[INPUT]

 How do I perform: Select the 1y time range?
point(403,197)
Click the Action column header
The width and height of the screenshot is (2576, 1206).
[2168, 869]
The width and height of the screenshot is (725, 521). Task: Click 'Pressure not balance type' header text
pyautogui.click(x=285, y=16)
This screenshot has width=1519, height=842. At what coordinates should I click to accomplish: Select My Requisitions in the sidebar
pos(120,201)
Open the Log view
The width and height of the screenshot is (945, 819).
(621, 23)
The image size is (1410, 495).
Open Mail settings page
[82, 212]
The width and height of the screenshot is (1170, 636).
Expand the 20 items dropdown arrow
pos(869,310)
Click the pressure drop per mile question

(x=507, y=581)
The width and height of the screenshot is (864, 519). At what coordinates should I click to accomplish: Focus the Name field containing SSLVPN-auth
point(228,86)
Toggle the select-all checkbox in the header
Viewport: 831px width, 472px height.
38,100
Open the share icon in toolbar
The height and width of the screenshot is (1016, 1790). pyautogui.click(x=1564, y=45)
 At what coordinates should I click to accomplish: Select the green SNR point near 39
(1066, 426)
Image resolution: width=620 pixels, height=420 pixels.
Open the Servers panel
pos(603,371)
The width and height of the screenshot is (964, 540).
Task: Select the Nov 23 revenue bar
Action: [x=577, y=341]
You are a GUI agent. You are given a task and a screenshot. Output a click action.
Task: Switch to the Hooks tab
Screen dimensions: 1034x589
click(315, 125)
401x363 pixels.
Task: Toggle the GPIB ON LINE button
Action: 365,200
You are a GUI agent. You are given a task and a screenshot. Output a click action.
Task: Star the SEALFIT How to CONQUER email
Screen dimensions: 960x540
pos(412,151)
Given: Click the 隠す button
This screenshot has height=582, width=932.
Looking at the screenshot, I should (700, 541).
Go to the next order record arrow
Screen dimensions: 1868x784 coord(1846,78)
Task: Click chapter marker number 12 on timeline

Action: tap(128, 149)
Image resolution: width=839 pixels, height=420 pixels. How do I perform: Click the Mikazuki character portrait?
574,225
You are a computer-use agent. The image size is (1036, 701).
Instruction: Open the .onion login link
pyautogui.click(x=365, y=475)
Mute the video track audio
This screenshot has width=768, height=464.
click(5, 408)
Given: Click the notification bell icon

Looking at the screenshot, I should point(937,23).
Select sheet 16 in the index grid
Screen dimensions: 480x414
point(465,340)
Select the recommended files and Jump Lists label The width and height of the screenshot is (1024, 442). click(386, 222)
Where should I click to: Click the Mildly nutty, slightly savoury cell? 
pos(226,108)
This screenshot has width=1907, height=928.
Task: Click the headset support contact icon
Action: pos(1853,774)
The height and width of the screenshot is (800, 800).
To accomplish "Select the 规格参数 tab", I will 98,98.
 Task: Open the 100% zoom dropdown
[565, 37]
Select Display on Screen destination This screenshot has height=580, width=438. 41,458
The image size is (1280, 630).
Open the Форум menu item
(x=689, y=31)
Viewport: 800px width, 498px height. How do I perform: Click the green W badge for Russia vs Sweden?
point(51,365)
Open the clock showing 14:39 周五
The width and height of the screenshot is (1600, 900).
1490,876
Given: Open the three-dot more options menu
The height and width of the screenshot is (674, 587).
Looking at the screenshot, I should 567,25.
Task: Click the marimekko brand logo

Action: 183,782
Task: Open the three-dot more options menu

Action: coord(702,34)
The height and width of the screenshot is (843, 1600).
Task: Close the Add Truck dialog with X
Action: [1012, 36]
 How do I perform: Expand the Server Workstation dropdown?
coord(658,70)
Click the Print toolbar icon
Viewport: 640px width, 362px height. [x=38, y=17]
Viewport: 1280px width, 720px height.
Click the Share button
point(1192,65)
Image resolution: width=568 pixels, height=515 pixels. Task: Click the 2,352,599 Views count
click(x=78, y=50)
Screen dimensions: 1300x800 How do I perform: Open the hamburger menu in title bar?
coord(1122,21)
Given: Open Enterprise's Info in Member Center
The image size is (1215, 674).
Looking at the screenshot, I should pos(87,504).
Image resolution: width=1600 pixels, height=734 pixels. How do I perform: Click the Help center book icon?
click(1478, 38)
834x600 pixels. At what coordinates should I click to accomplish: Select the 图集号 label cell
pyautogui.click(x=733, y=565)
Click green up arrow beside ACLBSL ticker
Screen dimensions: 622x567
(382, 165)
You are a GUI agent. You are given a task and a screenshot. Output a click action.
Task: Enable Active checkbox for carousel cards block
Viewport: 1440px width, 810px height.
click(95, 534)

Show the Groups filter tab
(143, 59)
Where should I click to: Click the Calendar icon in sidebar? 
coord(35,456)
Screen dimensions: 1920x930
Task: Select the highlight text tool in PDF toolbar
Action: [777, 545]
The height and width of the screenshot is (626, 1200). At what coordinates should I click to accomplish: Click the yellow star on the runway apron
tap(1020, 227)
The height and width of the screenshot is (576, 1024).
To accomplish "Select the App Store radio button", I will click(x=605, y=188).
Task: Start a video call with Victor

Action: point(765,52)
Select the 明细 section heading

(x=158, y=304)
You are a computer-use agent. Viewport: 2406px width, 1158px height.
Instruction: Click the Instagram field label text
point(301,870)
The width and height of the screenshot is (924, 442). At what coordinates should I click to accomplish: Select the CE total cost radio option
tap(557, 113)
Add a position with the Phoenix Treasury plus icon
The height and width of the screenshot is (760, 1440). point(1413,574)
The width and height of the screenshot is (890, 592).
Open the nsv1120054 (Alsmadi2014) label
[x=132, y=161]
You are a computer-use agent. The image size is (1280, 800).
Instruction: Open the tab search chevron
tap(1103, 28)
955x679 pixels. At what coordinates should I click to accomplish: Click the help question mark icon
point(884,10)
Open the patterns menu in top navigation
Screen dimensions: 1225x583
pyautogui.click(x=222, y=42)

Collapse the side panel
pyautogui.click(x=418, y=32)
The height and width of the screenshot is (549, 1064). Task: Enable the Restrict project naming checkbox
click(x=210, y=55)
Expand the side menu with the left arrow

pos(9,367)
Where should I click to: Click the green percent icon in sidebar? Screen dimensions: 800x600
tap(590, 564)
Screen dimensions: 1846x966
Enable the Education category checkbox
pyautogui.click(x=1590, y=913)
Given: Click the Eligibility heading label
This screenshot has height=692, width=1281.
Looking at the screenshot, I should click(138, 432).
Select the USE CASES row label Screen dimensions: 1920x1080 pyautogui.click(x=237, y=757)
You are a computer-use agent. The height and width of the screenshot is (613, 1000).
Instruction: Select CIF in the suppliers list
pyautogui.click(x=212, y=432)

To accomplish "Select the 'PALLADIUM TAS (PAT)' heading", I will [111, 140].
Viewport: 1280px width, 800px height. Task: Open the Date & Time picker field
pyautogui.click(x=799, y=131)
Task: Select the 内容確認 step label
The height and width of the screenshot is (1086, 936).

[/INPUT]

ASSIGNMENT:
Pull out all lines of the data with the string "agent".

EXERCISE OUTPUT:
You are a GUI agent. You are given a task and a screenshot. Output a click action.
You are a GUI agent. You are given a task and a screenshot. Output a click action.
You are a computer-use agent. The image size is (1036, 701).
You are a GUI agent. You are given a task and a screenshot. Output a click action.
You are a computer-use agent. Viewport: 2406px width, 1158px height.
You are a computer-use agent. The image size is (1280, 800).
You are a computer-use agent. The height and width of the screenshot is (613, 1000).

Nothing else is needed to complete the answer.